**Problem A**
Using the news excerpt about the speakers, explain how the budget would affect children, persons with disabilities and the elderly, according to the first sentence. Answer in one to three sentences.
**Problem B**
List every speaker whom the news excerpt about the speakers identifies by name.

As an example, she said the budget would force children, persons with disabilities and the elderly to compete for diminishing amounts of money, while allowing states facing some of the biggest deficits in 50 years to eliminate or severely curtail programs for all these people.

"We have a profound values problem in America," she said. She urged her listeners to challenge "the unjust priorities" of the nation.

Two speakers focused on the problem of hunger. The Rev. Kenneth Horne Jr., a United Methodist who leads the Society of St. Andrew, urged people who do mercy ministries and those who do advocacy ministries to work together. The Rev. David Beckman, a member of the Evangelical Lutheran Church in America who heads Bread for the World, called for support for President Bush's Millennium Challenge Account proposal to aid poor countries.

U.S. Rep. Danny Davis (D-Ill.) raised questions about the high U.S. prison population and the difficulties that ex-convicts face in ever achieving a self-sustaining, productive life after release. In Illinois, he said, ex-convicts are barred from 56 jobs and from much housing.

**Records**
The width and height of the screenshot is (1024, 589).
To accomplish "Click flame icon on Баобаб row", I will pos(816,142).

...

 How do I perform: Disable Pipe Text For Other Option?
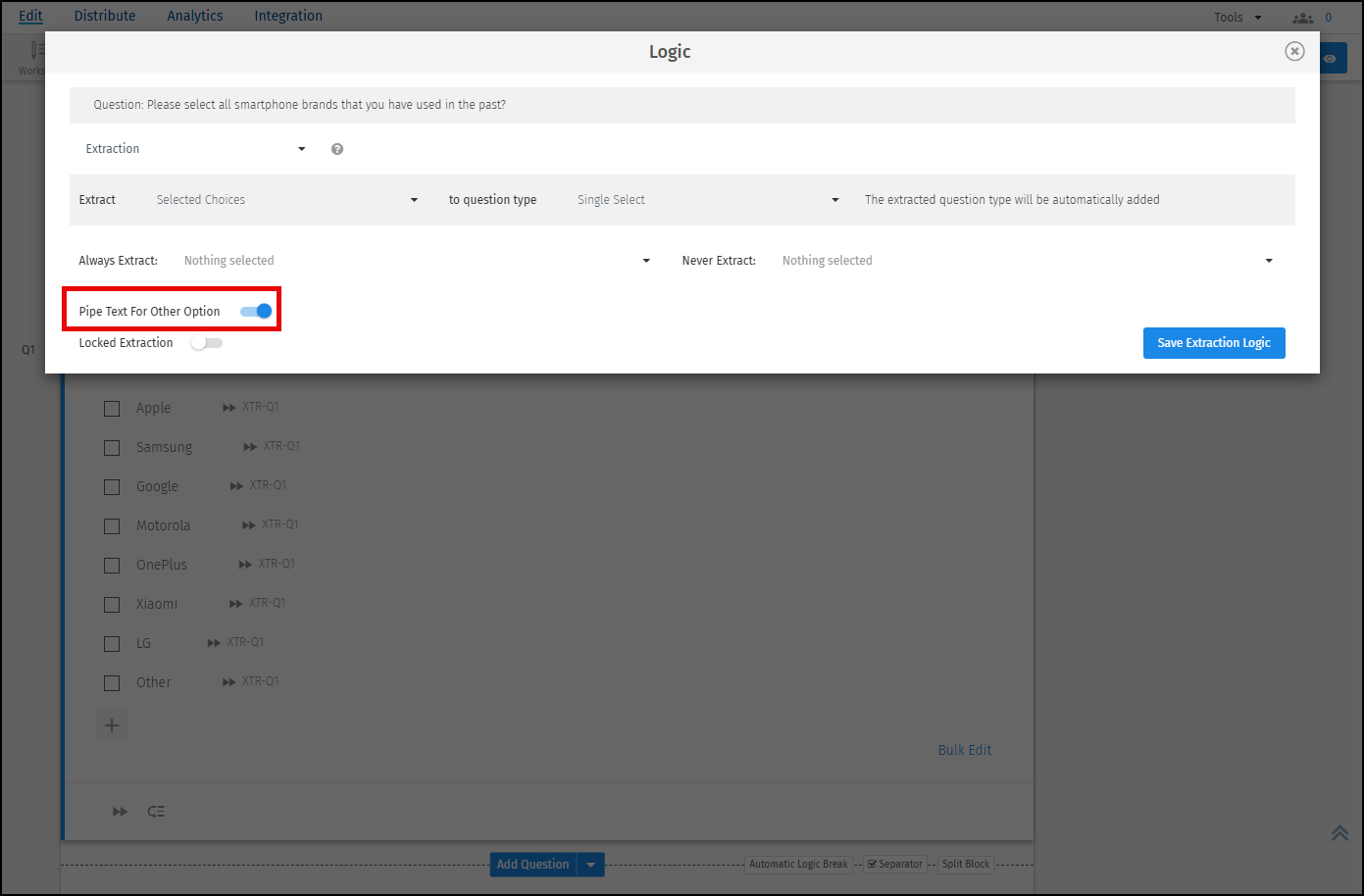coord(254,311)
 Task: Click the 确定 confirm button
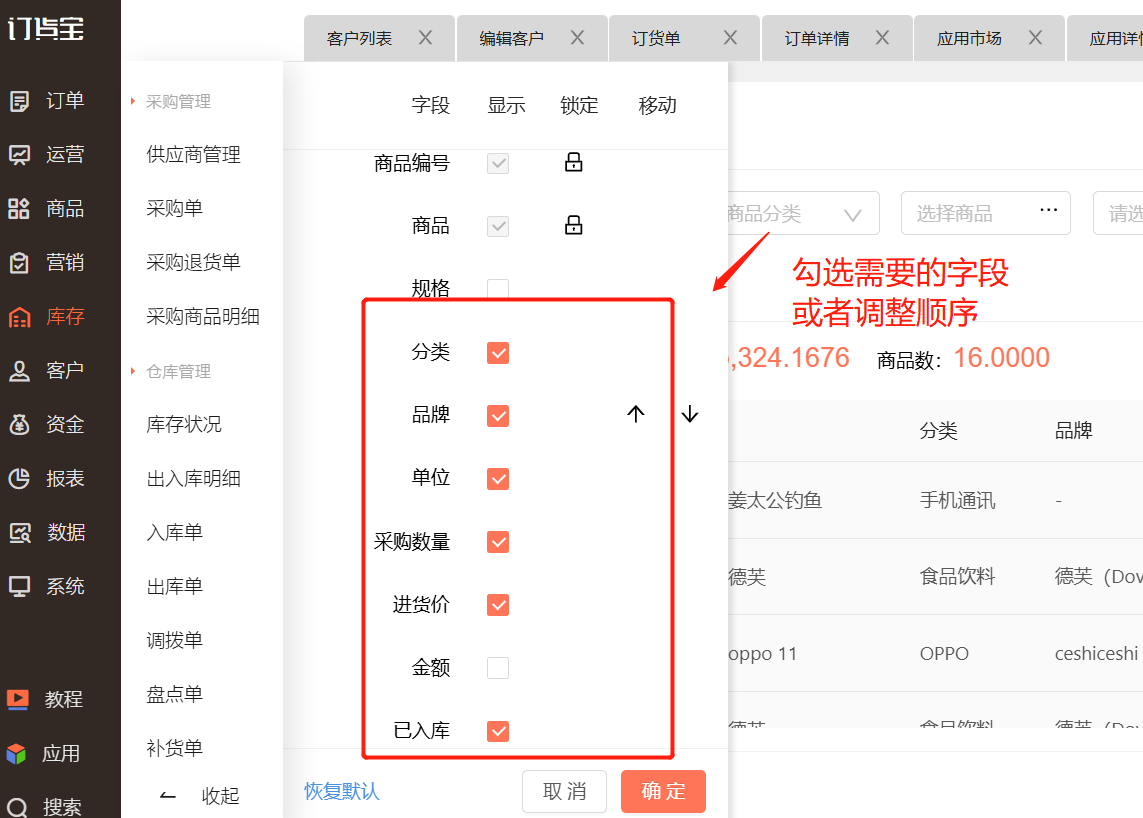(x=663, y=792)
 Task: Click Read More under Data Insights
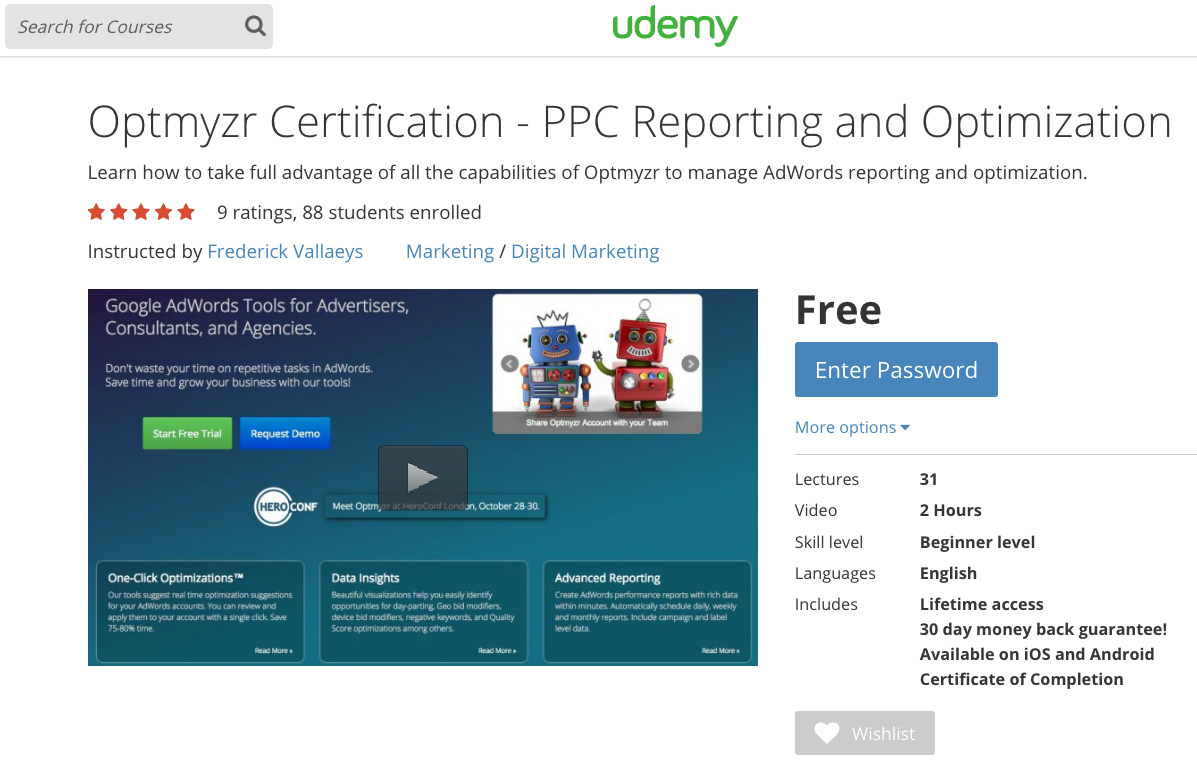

...

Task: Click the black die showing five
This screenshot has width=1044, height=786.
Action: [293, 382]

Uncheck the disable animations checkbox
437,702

**Worked answer A**
The budget would force children, persons with disabilities and the elderly to compete for shrinking amounts of money. At the same time, it would let states facing some of the biggest deficits in 50 years eliminate or sharply curtail programs for all of these groups.

**Worked answer B**
- The Rev. Kenneth Horne Jr.
- The Rev. David Beckman
- U.S. Rep. Danny Davis